Don't change anything on your system trying to fix this, it's part of the packet filter that's currently broken in snapshots. It's slightly more correct now, as reply-to does at least return route correctly. But it's sending traffic with broken checksums, which still leaves it broken. Ermal's heading home from our hackathon in a few hours. He'll fix that when he gets back home later in the week.

stewgoin · Oct 19, 2014, 6:23 PM

@cmb:

Don't change anything on your system trying to fix this, it's part of the packet filter that's currently broken in snapshots. It's slightly more correct now, as reply-to does at least return route correctly. But it's sending traffic with broken checksums, which still leaves it broken. Ermal's heading home from our hackathon in a few hours. He'll fix that when he gets back home later in the week.

It's just a little portion of the old home network, and thankfully the changes are easy backed out to test any fixes :)

Thanks a ton for the feedback that it's being worked on, aside from this particular snag, 2.2 is looking stellar for my usage.

mattbunce · Oct 19, 2014, 9:31 PM

@stewgoin:

Thanks a ton for the feedback that it's being worked on, aside from this particular snag, 2.2 is looking stellar for my usage.

Agreed - I'm new to pfSense, but I'm very impressed with the speed of development and the "get it right in the GUI" approach.
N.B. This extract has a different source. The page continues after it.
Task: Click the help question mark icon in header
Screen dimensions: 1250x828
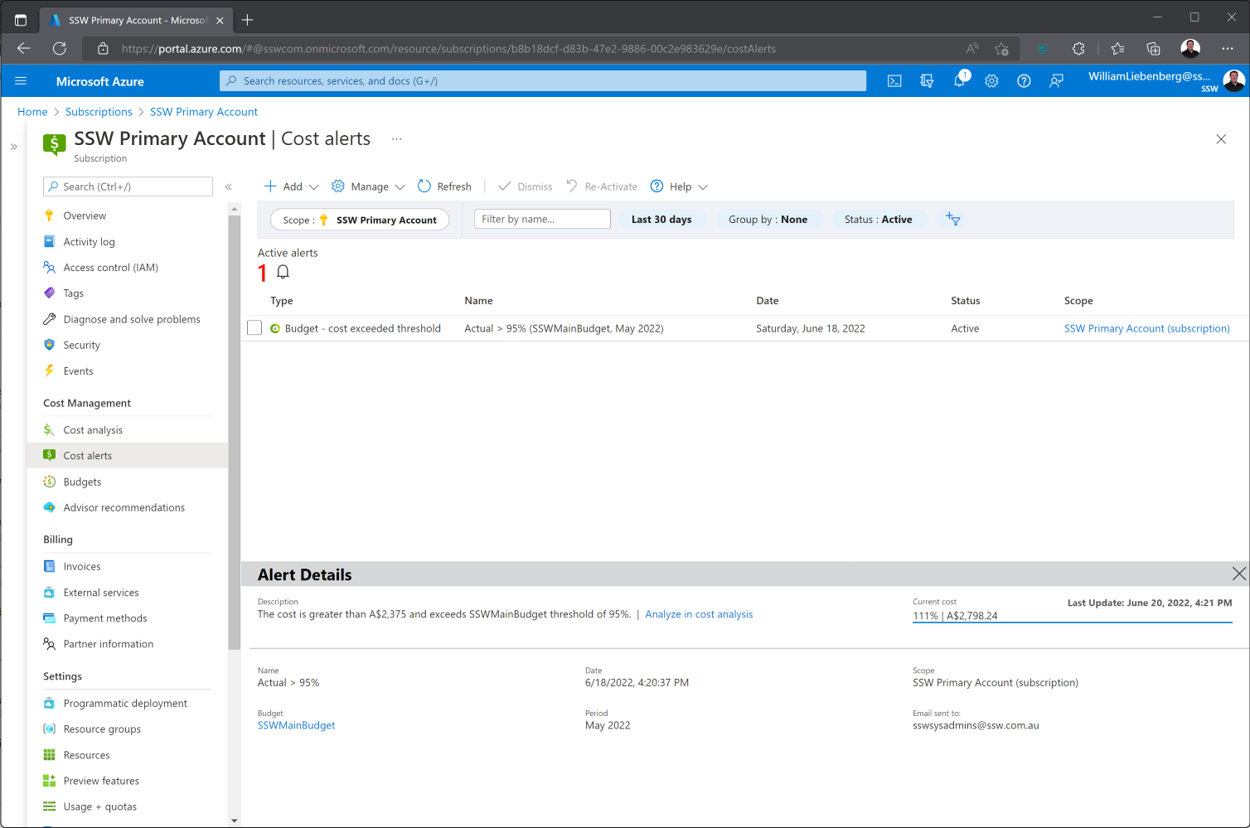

I've been using OpenWRT for a few years and there is a real tendency to push any advanced configuration to the command line, leaving much of your intricate configuration hidden within the GUI. I think the approach pfSense takes seems much more sensible - right down for the meaningful descriptions of all parameters in within the GUI

mattbunce · Oct 24, 2014, 1:11 AM

@cmb:

Ermal's heading home from our hackathon in a few hours. He'll fix that when he gets back home later in the week.

Hi Ermal - have yo had a chance to take a look at this yet?

M

eri-- · Oct 29, 2014, 10:24 PM

Please test next coming snapshot.

cmb · Oct 29, 2014, 11:50 PM

This works for me on IPv4 now with a kernel Ermal built with the fix that'll be in the next round of snapshots. Hopefully next snapshot run will be good (first one from the 30th should have it).

mattbunce · Oct 30, 2014, 2:24 PM

Thanks Ermal - Everything seems to be working great now :)

cmb · Oct 30, 2014, 7:18 PM

IPv4 is fixed here, still an issue with IPv6 and TCP but all the common cases confirmed working with today's snapshot.

FisherKing · Oct 31, 2014, 5:24 AM

IP4 is working for me now also. Thank you!

athurdent · Oct 31, 2014, 1:53 PM

@cmb:

IPv4 is fixed here, still an issue with IPv6 and TCP but all the common cases confirmed working with today's snapshot.

I can confirm the issue with IPv6, but ICMP does not seem to work in my case. The rule below used to work on my 2.1 install. I have migrated my old config to a 2.2 test machine.

cmb · Oct 31, 2014, 9:43 PM

@athurdent:

I can confirm the issue with IPv6, but ICMP does not seem to work in my case. The rule below used to work on my 2.1 install. I have migrated my old config to a 2.2 test machine.

That's route-to, not reply-to. I'll check that, I'm not aware of any issues there, but that type of scenario isn't as widely used with v6 as with v4.